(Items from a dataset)
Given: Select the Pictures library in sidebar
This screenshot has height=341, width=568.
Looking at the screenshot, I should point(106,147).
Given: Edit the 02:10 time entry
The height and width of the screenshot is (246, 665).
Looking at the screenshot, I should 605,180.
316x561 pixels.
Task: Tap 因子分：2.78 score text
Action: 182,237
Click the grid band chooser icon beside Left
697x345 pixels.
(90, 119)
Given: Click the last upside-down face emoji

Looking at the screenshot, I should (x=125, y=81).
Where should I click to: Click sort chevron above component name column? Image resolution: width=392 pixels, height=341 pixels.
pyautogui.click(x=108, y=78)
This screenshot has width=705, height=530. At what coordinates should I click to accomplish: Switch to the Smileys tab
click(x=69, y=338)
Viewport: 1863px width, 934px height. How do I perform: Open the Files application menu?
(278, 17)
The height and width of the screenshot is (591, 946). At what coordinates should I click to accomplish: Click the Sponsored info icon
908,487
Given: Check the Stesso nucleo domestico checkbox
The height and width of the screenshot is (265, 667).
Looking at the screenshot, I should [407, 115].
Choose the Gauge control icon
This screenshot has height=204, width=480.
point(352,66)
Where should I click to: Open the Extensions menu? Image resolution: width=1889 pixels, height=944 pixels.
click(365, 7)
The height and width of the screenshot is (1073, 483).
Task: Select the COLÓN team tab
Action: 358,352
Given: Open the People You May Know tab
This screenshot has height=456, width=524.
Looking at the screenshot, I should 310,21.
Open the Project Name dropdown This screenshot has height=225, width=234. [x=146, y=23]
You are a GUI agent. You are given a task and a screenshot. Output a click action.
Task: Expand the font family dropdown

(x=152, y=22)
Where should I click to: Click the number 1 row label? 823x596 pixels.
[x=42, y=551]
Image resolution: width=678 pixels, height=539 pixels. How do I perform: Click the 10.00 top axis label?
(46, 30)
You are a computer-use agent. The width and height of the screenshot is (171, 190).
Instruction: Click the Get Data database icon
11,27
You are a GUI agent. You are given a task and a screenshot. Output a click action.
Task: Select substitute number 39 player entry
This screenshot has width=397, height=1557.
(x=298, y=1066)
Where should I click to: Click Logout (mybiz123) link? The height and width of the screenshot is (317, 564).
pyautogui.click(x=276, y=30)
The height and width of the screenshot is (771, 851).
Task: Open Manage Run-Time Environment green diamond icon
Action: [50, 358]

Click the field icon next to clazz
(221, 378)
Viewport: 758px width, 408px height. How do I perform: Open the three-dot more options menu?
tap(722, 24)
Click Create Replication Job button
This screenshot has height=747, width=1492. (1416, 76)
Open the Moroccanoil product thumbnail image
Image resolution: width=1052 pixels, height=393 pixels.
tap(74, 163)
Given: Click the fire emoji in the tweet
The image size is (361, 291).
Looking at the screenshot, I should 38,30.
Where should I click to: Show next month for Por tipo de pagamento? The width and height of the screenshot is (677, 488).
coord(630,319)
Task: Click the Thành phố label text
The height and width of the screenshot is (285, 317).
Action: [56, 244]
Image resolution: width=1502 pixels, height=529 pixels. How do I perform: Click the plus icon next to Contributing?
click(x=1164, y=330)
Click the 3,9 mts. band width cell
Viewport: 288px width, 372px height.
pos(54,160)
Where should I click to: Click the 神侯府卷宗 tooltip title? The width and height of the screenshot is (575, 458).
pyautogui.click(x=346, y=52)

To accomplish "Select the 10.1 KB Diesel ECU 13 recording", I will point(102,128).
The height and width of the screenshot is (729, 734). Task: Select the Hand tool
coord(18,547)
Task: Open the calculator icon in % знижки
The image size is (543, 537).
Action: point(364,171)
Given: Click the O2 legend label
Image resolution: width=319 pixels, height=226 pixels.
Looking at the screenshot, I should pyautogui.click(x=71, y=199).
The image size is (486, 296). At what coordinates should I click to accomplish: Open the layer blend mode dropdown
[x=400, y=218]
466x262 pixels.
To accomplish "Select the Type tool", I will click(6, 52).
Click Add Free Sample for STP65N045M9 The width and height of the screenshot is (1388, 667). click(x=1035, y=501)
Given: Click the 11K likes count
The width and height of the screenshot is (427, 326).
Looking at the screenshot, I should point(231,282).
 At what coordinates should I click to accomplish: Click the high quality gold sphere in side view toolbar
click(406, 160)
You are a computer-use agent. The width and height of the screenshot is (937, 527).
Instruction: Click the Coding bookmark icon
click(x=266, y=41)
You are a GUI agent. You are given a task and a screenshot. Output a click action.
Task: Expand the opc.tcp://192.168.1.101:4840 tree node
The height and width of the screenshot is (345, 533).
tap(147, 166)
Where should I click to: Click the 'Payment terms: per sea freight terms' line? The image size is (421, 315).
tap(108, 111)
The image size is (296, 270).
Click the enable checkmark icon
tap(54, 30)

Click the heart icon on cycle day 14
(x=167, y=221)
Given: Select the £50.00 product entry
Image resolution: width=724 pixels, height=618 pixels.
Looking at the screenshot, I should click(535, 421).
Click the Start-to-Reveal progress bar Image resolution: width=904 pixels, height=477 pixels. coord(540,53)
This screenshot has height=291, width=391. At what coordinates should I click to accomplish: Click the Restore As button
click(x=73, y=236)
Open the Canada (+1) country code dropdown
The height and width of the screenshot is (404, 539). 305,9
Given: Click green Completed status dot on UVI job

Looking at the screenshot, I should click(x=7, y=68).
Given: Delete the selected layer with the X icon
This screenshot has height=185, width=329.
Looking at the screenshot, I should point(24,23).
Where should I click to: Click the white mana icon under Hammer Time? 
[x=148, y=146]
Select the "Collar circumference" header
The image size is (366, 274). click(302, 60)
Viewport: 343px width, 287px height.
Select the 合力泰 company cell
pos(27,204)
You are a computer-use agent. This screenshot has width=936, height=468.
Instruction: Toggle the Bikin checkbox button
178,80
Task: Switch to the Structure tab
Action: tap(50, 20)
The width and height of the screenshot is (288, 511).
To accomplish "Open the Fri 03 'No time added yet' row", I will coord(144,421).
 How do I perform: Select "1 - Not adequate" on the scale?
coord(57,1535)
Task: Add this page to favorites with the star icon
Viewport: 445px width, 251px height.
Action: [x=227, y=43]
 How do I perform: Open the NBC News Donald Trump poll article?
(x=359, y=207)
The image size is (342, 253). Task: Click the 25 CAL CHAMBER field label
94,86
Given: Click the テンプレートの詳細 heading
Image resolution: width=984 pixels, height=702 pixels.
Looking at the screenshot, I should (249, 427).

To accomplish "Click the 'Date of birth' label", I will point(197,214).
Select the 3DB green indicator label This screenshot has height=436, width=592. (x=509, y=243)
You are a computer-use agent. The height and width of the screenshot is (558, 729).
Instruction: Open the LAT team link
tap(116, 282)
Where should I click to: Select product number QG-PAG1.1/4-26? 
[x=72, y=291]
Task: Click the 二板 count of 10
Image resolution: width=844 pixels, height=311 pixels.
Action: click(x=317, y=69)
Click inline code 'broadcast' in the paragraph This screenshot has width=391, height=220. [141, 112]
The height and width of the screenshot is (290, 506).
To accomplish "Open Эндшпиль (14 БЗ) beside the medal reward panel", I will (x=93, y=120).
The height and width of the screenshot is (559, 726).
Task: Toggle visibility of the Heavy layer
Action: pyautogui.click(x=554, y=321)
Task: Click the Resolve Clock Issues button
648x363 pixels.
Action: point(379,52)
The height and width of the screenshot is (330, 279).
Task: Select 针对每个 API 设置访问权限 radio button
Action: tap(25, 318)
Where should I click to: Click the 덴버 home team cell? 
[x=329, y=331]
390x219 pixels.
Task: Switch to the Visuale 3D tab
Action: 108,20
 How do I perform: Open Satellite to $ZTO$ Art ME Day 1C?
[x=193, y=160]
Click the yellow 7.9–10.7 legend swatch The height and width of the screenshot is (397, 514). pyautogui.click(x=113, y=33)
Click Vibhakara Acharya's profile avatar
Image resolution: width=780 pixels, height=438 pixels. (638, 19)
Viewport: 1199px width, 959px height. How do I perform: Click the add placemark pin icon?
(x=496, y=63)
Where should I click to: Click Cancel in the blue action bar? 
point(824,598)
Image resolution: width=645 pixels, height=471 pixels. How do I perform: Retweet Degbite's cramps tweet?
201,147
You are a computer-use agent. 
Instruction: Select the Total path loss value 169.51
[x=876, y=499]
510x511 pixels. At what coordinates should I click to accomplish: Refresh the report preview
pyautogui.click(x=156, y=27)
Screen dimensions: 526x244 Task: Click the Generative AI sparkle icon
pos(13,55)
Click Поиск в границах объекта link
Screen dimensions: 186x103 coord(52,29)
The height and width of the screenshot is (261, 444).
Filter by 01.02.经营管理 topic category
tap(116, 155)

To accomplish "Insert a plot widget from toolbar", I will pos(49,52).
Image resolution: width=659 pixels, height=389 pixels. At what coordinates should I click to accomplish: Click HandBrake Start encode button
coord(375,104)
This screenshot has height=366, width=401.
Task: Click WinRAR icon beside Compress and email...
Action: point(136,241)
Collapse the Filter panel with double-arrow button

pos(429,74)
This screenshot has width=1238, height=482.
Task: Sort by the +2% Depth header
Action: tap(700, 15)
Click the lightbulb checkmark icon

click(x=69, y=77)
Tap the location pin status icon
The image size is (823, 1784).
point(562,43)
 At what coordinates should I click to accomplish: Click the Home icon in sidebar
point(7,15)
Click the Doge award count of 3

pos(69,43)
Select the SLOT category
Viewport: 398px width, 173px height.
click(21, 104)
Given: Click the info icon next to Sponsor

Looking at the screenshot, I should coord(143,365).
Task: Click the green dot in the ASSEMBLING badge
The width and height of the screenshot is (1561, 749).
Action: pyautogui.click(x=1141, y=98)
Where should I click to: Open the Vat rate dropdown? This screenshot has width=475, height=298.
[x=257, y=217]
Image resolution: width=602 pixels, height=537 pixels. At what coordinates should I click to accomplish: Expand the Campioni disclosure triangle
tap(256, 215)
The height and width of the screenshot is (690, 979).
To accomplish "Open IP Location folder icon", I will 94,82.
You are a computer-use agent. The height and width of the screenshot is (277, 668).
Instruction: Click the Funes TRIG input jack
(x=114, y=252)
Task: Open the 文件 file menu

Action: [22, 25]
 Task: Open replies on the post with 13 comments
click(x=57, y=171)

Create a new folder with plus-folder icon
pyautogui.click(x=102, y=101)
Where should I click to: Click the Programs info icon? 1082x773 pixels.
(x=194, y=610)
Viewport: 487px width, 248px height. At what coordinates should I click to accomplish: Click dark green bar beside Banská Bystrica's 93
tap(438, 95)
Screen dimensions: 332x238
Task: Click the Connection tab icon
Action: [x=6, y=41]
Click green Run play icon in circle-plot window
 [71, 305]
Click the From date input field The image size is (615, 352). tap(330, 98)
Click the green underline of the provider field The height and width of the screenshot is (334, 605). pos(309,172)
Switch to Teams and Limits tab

### WHAT YOU ARE ASKED TO DO
Reproduce the entries above exactly, but only the lines between the line holding "Where should I click to: Click the number" and the line holding "Task: Select substitute", inclusive.

### SOLUTION TO THIS PROBLEM
Where should I click to: Click the number 1 row label? 823x596 pixels.
[x=42, y=551]
Image resolution: width=678 pixels, height=539 pixels. How do I perform: Click the 10.00 top axis label?
(46, 30)
You are a computer-use agent. The width and height of the screenshot is (171, 190).
Instruction: Click the Get Data database icon
11,27
You are a GUI agent. You are given a task and a screenshot. Output a click action.
Task: Select substitute number 39 player entry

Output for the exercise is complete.